Depending on your needs, some of these may not be necessary.

apr-devel         - For Passenger
apr-util-devel    - For Passenger
curl-devel        - For Passenger
gcc               - For JSON
gcc-c++           - For Passenger
git               - (Optional) For SCM Integration
httpd             - Web Server
httpd-devel       - For Passenger
ImageMagick-devel - For RMagick
mariadb-devel     - For Redmine
mariadb-server    - For Redmine
nano              - Configuration Editor
ruby-devel        - For Redmine
tar               - For Decompression
wget              - For Download

All of these can be installed prior to starting with a single command:

$ sudo yum install apr-devel apr-util-devel curl-devel gcc gcc-c++ git httpd httpd-devel ImageMagick-devel mariadb-devel mariadb-server nano ruby-devel tar wget

Disable SELinux

Some users have noted issues installing Redmine with SELinux active. This can be disabled via the following command:

# sudo setenforce 0

Steps will be taken throughout the remainder of the guide to ensure that, if desired, SELinux can be re-enabled after and still maintain a fully functional Redmine installation.

Enable Server Environment

With all of the dependencies installed, we need to ensure that the servers are setup, ready for use, and accessible external to the OS installation.

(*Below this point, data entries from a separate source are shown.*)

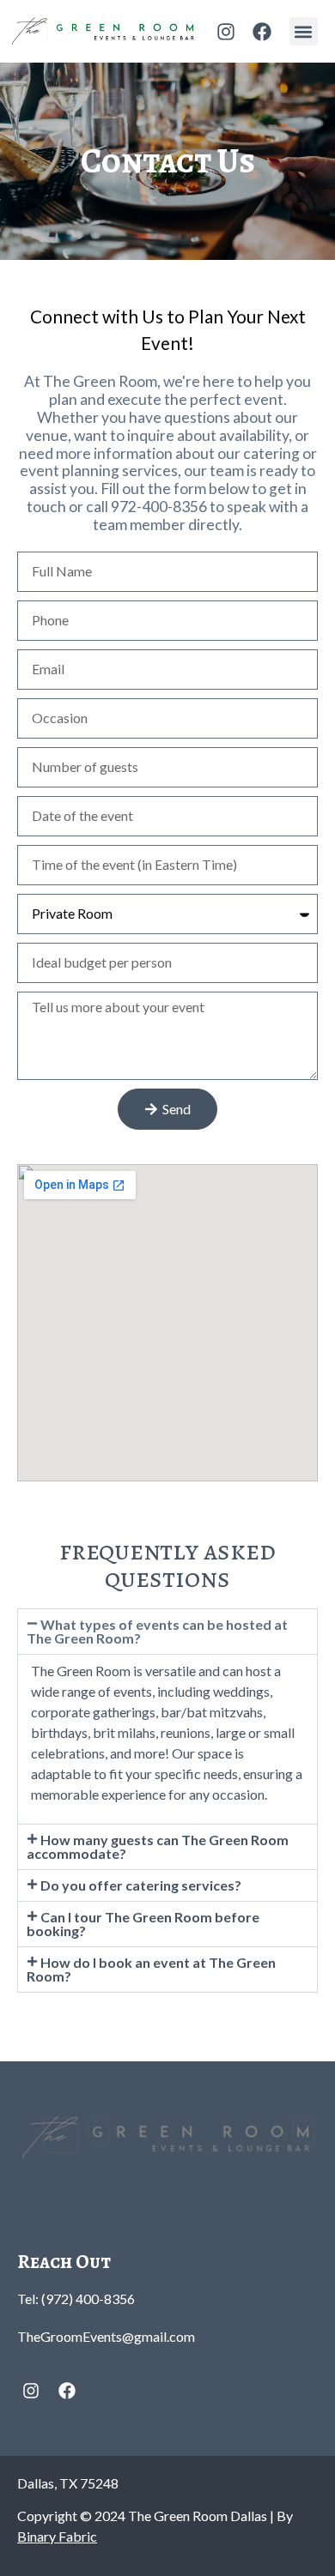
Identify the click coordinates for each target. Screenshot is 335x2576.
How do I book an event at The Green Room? (151, 1969)
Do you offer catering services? (140, 1885)
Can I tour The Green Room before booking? (143, 1924)
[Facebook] (262, 31)
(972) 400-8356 (88, 2298)
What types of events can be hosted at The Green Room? (157, 1631)
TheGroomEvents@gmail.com (106, 2336)
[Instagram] (225, 31)
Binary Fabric (57, 2536)
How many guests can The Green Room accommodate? (158, 1846)
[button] (303, 31)
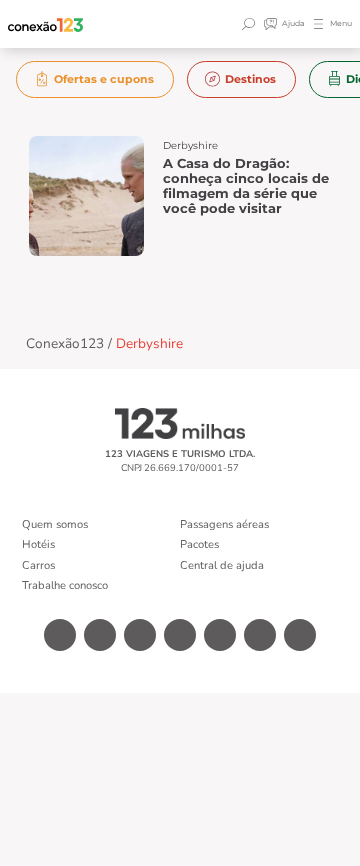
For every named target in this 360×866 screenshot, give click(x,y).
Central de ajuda (222, 565)
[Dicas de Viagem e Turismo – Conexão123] (46, 24)
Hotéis (38, 544)
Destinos (250, 79)
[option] (95, 79)
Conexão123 (65, 343)
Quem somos (55, 524)
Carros (38, 565)
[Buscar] (251, 24)
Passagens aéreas (224, 524)
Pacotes (199, 544)
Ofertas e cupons (104, 79)
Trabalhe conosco (65, 585)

The first step is to open the standard port 80 in the firewall for the web server:

$ sudo firewall-cmd --zone=public --add-service=http
$ sudo firewall-cmd --permanent --zone=public --add-service=http

The first line opens the port in the current configuration. The second line ensures that, after a restart, that port will remain open and available.

The second step is to start the web server and database server:

$ sudo systemctl start httpd mariadb
$ sudo systemctl enable httpd mariadb

Similar to the firewall commands, the first line starts the servers in the current configuration. The second line ensures that, after a restart, both servers come back online.